Les marchands de Rouen, organisés en métiers au moins dès le xiie s., comme les cordonniers et les tanneurs, sont à l’origine de la constitution, peut-être vers 1135-1140, de la commune, dont ils accueillent le premier hôtel de ville dans la halle portuaire de leur ghilde.

Cette commune, attestée seulement après 1174, est dotée d’un statut, les Établissements de Rouen, accordés par Henri II, le fils de Geoffroi V Plantagenêt, qui a occupé la ville en 1444. Ces Établissements de Rouen sont une charte modèle dont les principales dispositions sont reprises dans les statuts des nombreuses communes qui se constituent à la fin du xiie s. et au cours du xiiie s. dans la partie continentale de l’empire des Plantagenêts ; ils contribuent au rayonnement de la ville, dont l’essor se marque par la construction d’une deuxième et d’une troisième enceinte au milieu du xiie et au début du xiiie s.


La ville capétienne au xiiie siècle : sujétion politique et expansion économique

Théâtre de l’assassinat d’Arthur Ier de Bretagne par Jean sans Terre (1203), Rouen est occupée en 1204 par Philippe Auguste, qui en confirme aussitôt les privilèges et les institutions : Établissements de Rouen ; monopole de la navigation commerciale sur la basse Seine, confirmé par l’accord de 1210 avec les marchands de l’eau de Paris ; vicomte transformée en vicomte de l’Eau. Siège temporaire et, à partir de 1302, définitif, de l’Échiquier, Rouen apparaît dès lors comme la véritable capitale de la Normandie au détriment de sa principale rivale : Caen. Son aristocratie marchande, qui accepte l’autorité royale après une ultime tentative autonomiste en 1207, est la grande bénéficiaire de la présence capétienne. En témoignent l’activité intense du port fluvial et du port maritime de Rouen ainsi que celle des foires du Pardon de saint Romain et de la Chandeleur, cette dernière instituée par Saint Louis en 1269. L’établissement à Rouen par Philippe le Bel d’un arsenal, le Clos des galées, l’essor de la draperie (le gris de Rouen), la reprise, dès le milieu du xiiie s., des échanges avec l’Angleterre, qui importe blés et vins français ou bourguignons (Auxerre) et exporte de la laine, des draps, de l’étain et du charbon de terre britannique, l’établissement de liaisons économiques avec le monde hanséatique par l’intermédiaire de Bruges, tous ces faits confirment la prospérité de Rouen, que symbolise la reconstruction de sa cathédrale, incendiée le 8 avril 1200.

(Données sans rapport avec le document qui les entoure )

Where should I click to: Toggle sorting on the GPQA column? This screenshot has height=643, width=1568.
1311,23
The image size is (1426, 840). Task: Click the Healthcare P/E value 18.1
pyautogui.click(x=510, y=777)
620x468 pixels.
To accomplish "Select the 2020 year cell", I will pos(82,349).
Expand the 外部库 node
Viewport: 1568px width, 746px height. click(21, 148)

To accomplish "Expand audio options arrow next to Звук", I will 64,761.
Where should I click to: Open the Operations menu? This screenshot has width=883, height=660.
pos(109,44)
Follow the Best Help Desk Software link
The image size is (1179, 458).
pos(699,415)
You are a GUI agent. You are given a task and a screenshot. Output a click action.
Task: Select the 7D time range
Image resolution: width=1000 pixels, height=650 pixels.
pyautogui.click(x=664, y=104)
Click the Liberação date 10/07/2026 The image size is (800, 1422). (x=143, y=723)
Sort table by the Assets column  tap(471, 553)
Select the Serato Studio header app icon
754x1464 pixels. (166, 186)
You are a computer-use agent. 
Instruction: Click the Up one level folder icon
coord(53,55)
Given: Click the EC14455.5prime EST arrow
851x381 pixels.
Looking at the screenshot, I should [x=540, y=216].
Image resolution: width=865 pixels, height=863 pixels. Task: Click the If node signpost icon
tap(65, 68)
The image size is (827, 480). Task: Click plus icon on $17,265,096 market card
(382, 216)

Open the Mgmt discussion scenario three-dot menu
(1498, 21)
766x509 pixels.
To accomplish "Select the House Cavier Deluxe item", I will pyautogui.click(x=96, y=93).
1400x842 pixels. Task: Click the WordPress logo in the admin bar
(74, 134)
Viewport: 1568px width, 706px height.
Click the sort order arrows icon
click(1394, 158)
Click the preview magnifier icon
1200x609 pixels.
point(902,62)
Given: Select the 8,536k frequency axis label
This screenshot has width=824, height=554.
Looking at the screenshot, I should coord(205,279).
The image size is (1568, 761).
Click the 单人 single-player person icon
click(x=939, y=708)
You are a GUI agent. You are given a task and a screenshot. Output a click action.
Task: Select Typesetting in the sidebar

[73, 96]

Mais la prospérité de Rouen, qui ne bénéficie qu’à une étroite oligarchie d’une vingtaine de familles gouvernant à leur seul profit une agglomération de 30 000 à 40 000 habitants, est gravement atteinte par le conflit anglo-français qui débute en fait en 1292, l’année même où l’agitation du menu peuple contraint Philippe le Bel à prendre de graves mesures de rétorsion : suppression de la commune, dont les Établissements ne sont remplacés qu’en 1321 par une nouvelle constitution associant la moyenne bourgeoisie des métiers à l’aristocratie marchande ; administration directe entre-temps par le bailli ; enfin abrogation du monopole commercial des Rouennais sur la basse Seine, mesure rapportée dès 1294 moyennant finance. Siège des états qui acceptent le 23 mars 1339 le texte de la seconde Charte aux Normands, laquelle remplace celle qui avait été promulguée le 19 mars 1315, Rouen accentue pourtant sa domination économique sur la basse Normandie.


Entre la France et l’Angleterre : le temps des crises (1345-1449)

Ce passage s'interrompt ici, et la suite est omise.